Sivan is a journalist, political activist and gay rights proponent from Tel Aviv, and the second Columbia Journalism graduate student ever — and first Israeli — to receive a White House Correspondents Association fellowship for his studies.

While in Israel, Sivan was the only person to serve on the boards of both the Jerusalem Open House and the Aguda, the LGBT advocacy associations in Jerusalem and Tel Aviv, respectively.

“It saddens me that the murder last summer in Tel Aviv actually proved that there’s so much work that needs to be done in terms of promoting the rights of the LGBT community in Israel,” he said, of the incident last August when a gunman opened fire at a club for gay teenagers near the Aguda, killing two and wounding 15.

Sivan thinks that real progress for gay rights in Israel will be possible in the near future and lauds politicians for backing the movement.
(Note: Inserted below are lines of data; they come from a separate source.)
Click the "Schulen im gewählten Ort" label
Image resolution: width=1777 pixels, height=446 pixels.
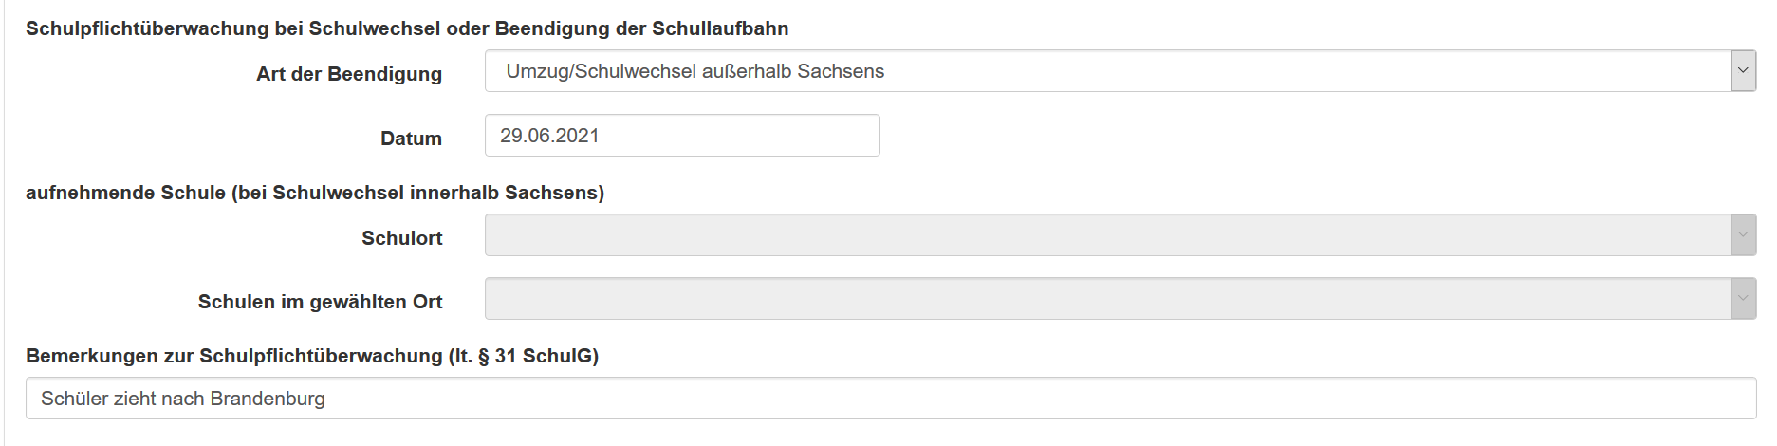coord(320,302)
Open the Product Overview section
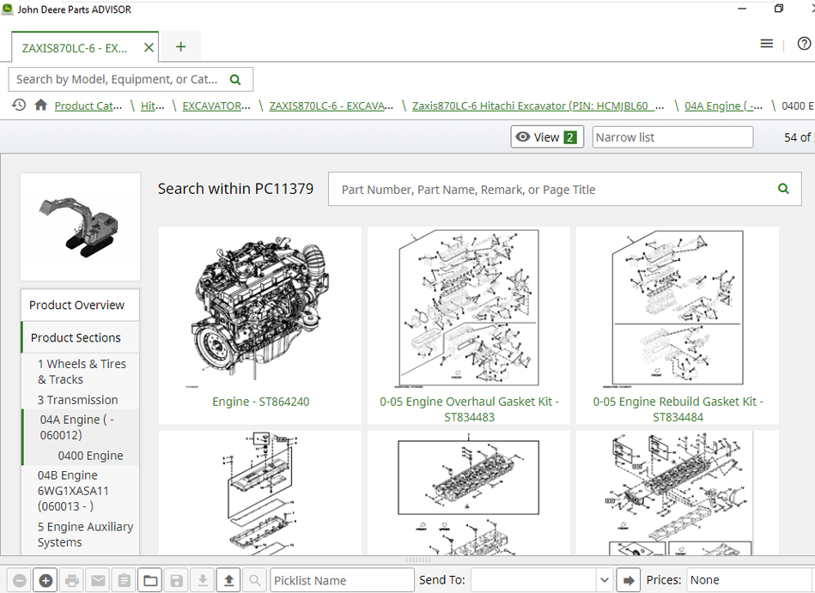This screenshot has width=815, height=593. point(76,305)
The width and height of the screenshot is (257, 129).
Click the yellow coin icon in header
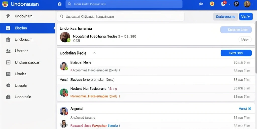click(212, 4)
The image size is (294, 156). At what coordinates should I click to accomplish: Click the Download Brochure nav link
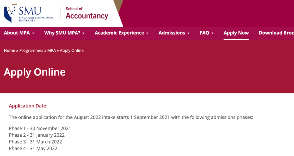[x=276, y=33]
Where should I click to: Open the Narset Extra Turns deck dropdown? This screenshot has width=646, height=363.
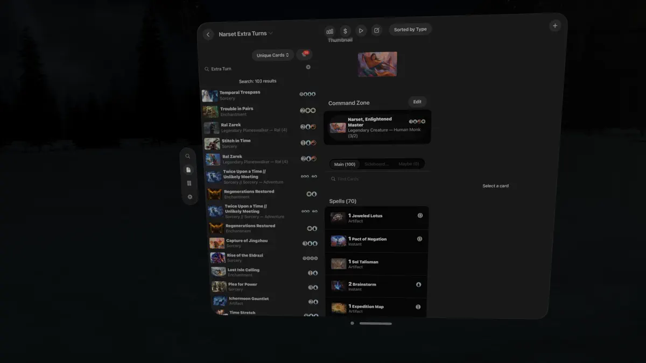point(245,33)
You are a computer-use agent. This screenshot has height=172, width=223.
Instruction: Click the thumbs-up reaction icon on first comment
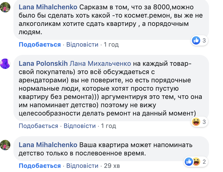pyautogui.click(x=196, y=40)
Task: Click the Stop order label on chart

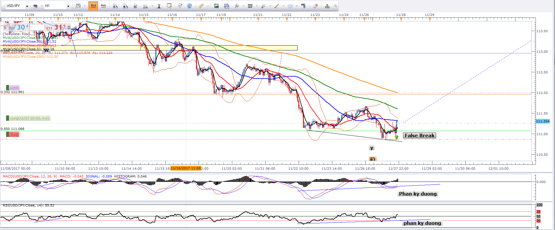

He cited Prime Minister Bejamin Netanyahu and Education Minister Gideon Sa’ar — both from the right-of-center Likud party — as supporters, saying their statements following the Aguda attack were helpful. “It is too soon to tell the extent to which they act upon their words, but this is progress.”

A natural bridge builder, Sivan, at 19, organized a study group between fervently Orthodox yeshiva students and left-wing students from Tel Aviv University.

“It was part of my attempt to show that reason can be blind to religious differences.” Though he says he misses his country, Sivan intends to stay in New York a bit longer, before ultimately returning to Israel.

Linguist: Sivan can speak Hebrew, English, French and German, as well as some Arabic, Norwegian and Spanish. He loves arguments — in any language.